As if this progress weren't remarkable enough, those who feared the Supreme Court's invalidation of racially gerrymandered congressional districts would decimate the ranks of African-American members of Congress were proved wrong.

The only black member who did not regain his seat in a reconfigured, whiter district was one who believed his own apocalyptic press releases and chose not to stand for reelection. Even ultraliberal Cynthia McKinney was reelected with a stunning 59 percent of the vote in a redrawn 65 percent white Georgia district.

Black victories in whiter districts were not simply a demonstration of the power of incumbency, as sheepish victors claimed the morning after. A newcomer won in a majority white district in Indiana.

But despite these signal socioeconomic and political gains, the reaction of the black establishment and its liberal white allies has been, well, understated, to understate the case. It reminds me of the legendary undertaker, the only guy in town who's disappointed when the paper says the death rate has dropped.

Black leaders have taken pains to show that, far from being half full, the glass is really half empty. Millions of African-Americans remain in poverty, they remind us. Unemployment, crime, drug abuse, and dysfunctional family life are all too common in the black community. And racism is a real and present danger, even in those executive suites, dean's offices, and union halls where people aren't stupid enough to verbalize and then tape-record their prejudices.

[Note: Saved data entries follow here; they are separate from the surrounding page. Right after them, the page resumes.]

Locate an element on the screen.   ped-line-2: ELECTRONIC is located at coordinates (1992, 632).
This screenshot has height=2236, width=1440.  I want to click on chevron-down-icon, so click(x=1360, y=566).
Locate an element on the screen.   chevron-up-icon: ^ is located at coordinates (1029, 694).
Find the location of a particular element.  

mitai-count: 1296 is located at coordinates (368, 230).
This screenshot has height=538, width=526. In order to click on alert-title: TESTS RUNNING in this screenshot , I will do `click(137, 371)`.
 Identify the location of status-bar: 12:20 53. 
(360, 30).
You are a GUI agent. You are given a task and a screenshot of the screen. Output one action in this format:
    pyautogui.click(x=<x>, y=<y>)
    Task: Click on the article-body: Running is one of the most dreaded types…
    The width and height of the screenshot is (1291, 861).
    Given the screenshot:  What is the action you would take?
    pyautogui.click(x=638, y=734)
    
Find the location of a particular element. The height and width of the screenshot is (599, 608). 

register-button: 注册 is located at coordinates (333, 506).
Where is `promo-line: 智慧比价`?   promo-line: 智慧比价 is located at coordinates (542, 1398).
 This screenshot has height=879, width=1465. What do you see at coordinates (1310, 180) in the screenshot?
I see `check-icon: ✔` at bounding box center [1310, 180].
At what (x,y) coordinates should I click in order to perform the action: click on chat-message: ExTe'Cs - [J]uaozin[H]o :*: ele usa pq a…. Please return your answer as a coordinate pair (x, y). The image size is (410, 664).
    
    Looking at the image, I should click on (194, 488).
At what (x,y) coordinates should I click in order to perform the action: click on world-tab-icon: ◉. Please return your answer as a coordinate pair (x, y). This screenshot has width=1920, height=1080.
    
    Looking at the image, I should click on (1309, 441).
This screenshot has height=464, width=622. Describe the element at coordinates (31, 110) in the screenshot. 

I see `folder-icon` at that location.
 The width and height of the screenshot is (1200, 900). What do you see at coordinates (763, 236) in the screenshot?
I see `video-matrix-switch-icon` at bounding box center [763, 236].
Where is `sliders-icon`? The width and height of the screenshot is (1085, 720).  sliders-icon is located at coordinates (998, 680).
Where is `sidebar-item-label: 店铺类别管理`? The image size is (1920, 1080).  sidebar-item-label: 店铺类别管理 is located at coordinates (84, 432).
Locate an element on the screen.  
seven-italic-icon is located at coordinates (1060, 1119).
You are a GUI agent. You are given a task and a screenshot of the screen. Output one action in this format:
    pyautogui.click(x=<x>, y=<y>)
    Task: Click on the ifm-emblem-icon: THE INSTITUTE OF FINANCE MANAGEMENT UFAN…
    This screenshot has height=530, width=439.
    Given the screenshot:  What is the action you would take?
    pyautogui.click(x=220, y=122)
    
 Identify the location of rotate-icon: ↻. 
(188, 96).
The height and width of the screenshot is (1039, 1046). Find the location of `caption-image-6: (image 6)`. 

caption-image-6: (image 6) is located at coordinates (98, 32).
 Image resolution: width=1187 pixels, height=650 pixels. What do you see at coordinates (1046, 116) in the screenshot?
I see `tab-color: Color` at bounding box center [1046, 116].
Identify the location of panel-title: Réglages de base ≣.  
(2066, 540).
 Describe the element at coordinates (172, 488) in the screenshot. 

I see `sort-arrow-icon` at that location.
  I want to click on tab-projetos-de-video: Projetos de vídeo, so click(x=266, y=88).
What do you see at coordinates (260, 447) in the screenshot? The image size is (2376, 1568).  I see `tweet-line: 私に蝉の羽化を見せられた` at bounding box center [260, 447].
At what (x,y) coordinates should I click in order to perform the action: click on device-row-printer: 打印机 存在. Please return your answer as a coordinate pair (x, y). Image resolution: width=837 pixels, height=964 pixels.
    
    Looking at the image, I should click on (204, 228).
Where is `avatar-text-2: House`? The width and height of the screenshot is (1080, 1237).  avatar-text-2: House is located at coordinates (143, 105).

That's all true, unfortunately. But isn't there cause for at least some celebration?

To be fair to the party poopers, it's probably tough to wear a happy face comfortably when there's egg all over it. Clinton's election and reelection to the contrary notwithstanding, the '90s have been a decidedly conservative period. There's every reason to believe that the foreseeable future will be even more so.

Balanced-budget amendment or no, government spending has been slowed, notably in the social services area. If not by 15 percent, taxes are being cut. Welfare as we have known it is ending. Minority preferences are on the way out.

And, still, the state of black America is dramatically improving. Texaco and the polarized reaction to the Simpson verdict notwithstanding, race relations on the whole are getting better, not worse.

But to salute these salutary developments would be to call into question the traditional black spin doctors' stock-in-trade prescription for what ails black America - even more government spending and perpetual minority preferences.

Conservatives, especially we black ones, so long pilloried by the black establishment and its sympathizers for pollyannaism, now have irrefutable facts to buttress our claim that the conservative tide in America does lift all boats.

Clark Kent Ervin is assistant secretary of state of Texas.